*TASK PROMPT*
In full and word for word, give the records again.

Start of RECORD EXCERPTS

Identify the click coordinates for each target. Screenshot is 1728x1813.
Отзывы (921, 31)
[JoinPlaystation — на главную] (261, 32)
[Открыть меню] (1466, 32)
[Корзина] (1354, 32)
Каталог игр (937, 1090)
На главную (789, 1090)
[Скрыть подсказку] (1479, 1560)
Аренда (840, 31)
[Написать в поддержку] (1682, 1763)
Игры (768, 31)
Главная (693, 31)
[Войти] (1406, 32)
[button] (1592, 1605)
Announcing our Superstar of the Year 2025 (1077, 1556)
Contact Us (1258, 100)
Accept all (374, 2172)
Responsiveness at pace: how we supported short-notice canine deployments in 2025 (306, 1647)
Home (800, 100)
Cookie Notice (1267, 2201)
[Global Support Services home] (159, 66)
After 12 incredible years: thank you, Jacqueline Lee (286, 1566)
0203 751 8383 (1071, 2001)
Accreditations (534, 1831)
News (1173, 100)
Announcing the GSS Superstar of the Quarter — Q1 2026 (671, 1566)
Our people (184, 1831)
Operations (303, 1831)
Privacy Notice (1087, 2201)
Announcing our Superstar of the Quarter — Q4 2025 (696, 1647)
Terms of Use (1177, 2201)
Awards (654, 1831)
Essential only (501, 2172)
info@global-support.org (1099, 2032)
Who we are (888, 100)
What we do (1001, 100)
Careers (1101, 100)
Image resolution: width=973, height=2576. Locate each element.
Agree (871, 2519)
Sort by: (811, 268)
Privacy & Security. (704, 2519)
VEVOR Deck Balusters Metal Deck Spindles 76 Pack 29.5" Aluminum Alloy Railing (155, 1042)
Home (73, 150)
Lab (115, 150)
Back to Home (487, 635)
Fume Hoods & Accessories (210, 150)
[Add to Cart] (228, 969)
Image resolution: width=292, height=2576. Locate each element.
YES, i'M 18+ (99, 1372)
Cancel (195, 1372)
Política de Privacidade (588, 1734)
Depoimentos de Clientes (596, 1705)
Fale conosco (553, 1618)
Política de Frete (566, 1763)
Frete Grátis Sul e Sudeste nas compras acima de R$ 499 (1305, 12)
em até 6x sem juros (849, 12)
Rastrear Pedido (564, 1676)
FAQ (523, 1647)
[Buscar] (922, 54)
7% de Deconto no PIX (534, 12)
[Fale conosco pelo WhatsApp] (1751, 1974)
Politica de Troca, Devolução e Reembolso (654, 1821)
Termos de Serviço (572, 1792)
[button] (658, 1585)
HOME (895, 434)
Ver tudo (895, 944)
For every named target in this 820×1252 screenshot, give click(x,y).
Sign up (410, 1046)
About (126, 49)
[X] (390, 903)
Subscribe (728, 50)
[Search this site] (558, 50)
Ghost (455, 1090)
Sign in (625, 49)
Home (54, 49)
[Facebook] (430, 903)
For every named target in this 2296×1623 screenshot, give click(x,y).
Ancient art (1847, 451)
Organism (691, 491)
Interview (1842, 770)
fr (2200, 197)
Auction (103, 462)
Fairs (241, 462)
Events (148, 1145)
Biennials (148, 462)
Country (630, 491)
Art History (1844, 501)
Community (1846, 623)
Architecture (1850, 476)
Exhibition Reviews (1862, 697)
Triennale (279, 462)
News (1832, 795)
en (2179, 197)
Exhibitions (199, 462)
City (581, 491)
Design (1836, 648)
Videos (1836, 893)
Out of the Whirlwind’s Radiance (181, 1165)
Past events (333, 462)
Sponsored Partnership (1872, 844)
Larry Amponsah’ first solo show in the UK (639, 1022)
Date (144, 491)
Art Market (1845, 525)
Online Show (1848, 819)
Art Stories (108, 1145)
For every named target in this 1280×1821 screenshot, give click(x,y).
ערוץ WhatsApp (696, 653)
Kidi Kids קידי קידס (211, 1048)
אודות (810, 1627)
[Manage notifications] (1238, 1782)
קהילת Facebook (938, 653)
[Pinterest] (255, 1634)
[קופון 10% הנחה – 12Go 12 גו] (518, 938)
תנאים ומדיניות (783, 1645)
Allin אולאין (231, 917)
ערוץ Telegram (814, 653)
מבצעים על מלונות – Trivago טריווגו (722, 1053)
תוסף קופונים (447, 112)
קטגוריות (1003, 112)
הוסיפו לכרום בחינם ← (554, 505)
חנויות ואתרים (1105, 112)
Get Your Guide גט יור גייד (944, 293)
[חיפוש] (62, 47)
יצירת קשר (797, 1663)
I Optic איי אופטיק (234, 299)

End of RECORD EXCERPTS

*WRITTEN SOLUTION*
Identify the click coordinates for each target. Screenshot is 1728x1813.
Отзывы (921, 31)
[JoinPlaystation — на главную] (261, 32)
[Открыть меню] (1466, 32)
[Корзина] (1354, 32)
Каталог игр (937, 1090)
На главную (789, 1090)
[Скрыть подсказку] (1479, 1560)
Аренда (840, 31)
[Написать в поддержку] (1682, 1763)
Игры (768, 31)
Главная (693, 31)
[Войти] (1406, 32)
[button] (1592, 1605)
Announcing our Superstar of the Year 2025 (1077, 1556)
Contact Us (1258, 100)
Accept all (374, 2172)
Responsiveness at pace: how we supported short-notice canine deployments in 2025 (306, 1647)
Home (800, 100)
Cookie Notice (1267, 2201)
[Global Support Services home] (159, 66)
After 12 incredible years: thank you, Jacqueline Lee (286, 1566)
0203 751 8383 (1071, 2001)
Accreditations (534, 1831)
News (1173, 100)
Announcing the GSS Superstar of the Quarter — Q1 2026 (671, 1566)
Our people (184, 1831)
Operations (303, 1831)
Privacy Notice (1087, 2201)
Announcing our Superstar of the Quarter — Q4 2025 (696, 1647)
Terms of Use (1177, 2201)
Awards (654, 1831)
Essential only (501, 2172)
info@global-support.org (1099, 2032)
Who we are (888, 100)
What we do (1001, 100)
Careers (1101, 100)
Image resolution: width=973, height=2576. Locate each element.
Agree (871, 2519)
Sort by: (811, 268)
Privacy & Security. (704, 2519)
VEVOR Deck Balusters Metal Deck Spindles 76 Pack 29.5" Aluminum Alloy Railing (155, 1042)
Home (73, 150)
Lab (115, 150)
Back to Home (487, 635)
Fume Hoods & Accessories (210, 150)
[Add to Cart] (228, 969)
Image resolution: width=292, height=2576. Locate each element.
YES, i'M 18+ (99, 1372)
Cancel (195, 1372)
Política de Privacidade (588, 1734)
Depoimentos de Clientes (596, 1705)
Fale conosco (553, 1618)
Política de Frete (566, 1763)
Frete Grátis Sul e Sudeste nas compras acima de R$ 499 (1305, 12)
em até 6x sem juros (849, 12)
Rastrear Pedido (564, 1676)
FAQ (523, 1647)
[Buscar] (922, 54)
7% de Deconto no PIX (534, 12)
[Fale conosco pelo WhatsApp] (1751, 1974)
Politica de Troca, Devolução e Reembolso (654, 1821)
Termos de Serviço (572, 1792)
[button] (658, 1585)
HOME (895, 434)
Ver tudo (895, 944)
For every named target in this 820×1252 screenshot, give click(x,y).
Sign up (410, 1046)
About (126, 49)
[X] (390, 903)
Subscribe (728, 50)
[Search this site] (558, 50)
Ghost (455, 1090)
Sign in (625, 49)
Home (54, 49)
[Facebook] (430, 903)
For every named target in this 2296×1623 screenshot, give click(x,y).
Ancient art (1847, 451)
Organism (691, 491)
Interview (1842, 770)
fr (2200, 197)
Auction (103, 462)
Fairs (241, 462)
Events (148, 1145)
Biennials (148, 462)
Country (630, 491)
Art History (1844, 501)
Community (1846, 623)
Architecture (1850, 476)
Exhibition Reviews (1862, 697)
Triennale (279, 462)
News (1832, 795)
en (2179, 197)
Exhibitions (199, 462)
City (581, 491)
Design (1836, 648)
Videos (1836, 893)
Out of the Whirlwind’s Radiance (181, 1165)
Past events (333, 462)
Sponsored Partnership (1872, 844)
Larry Amponsah’ first solo show in the UK (639, 1022)
Date (144, 491)
Art Market (1845, 525)
Online Show (1848, 819)
Art Stories (108, 1145)
For every named target in this 1280×1821 screenshot, give click(x,y).
ערוץ WhatsApp (696, 653)
Kidi Kids קידי קידס (211, 1048)
אודות (810, 1627)
[Manage notifications] (1238, 1782)
קהילת Facebook (938, 653)
[Pinterest] (255, 1634)
[קופון 10% הנחה – 12Go 12 גו] (518, 938)
תנאים ומדיניות (783, 1645)
Allin אולאין (231, 917)
ערוץ Telegram (814, 653)
מבצעים על מלונות – Trivago טריווגו (722, 1053)
תוסף קופונים (447, 112)
קטגוריות (1003, 112)
הוסיפו לכרום בחינם ← (554, 505)
חנויות ואתרים (1105, 112)
Get Your Guide גט יור גייד (944, 293)
[חיפוש] (62, 47)
יצירת קשר (797, 1663)
I Optic איי אופטיק (234, 299)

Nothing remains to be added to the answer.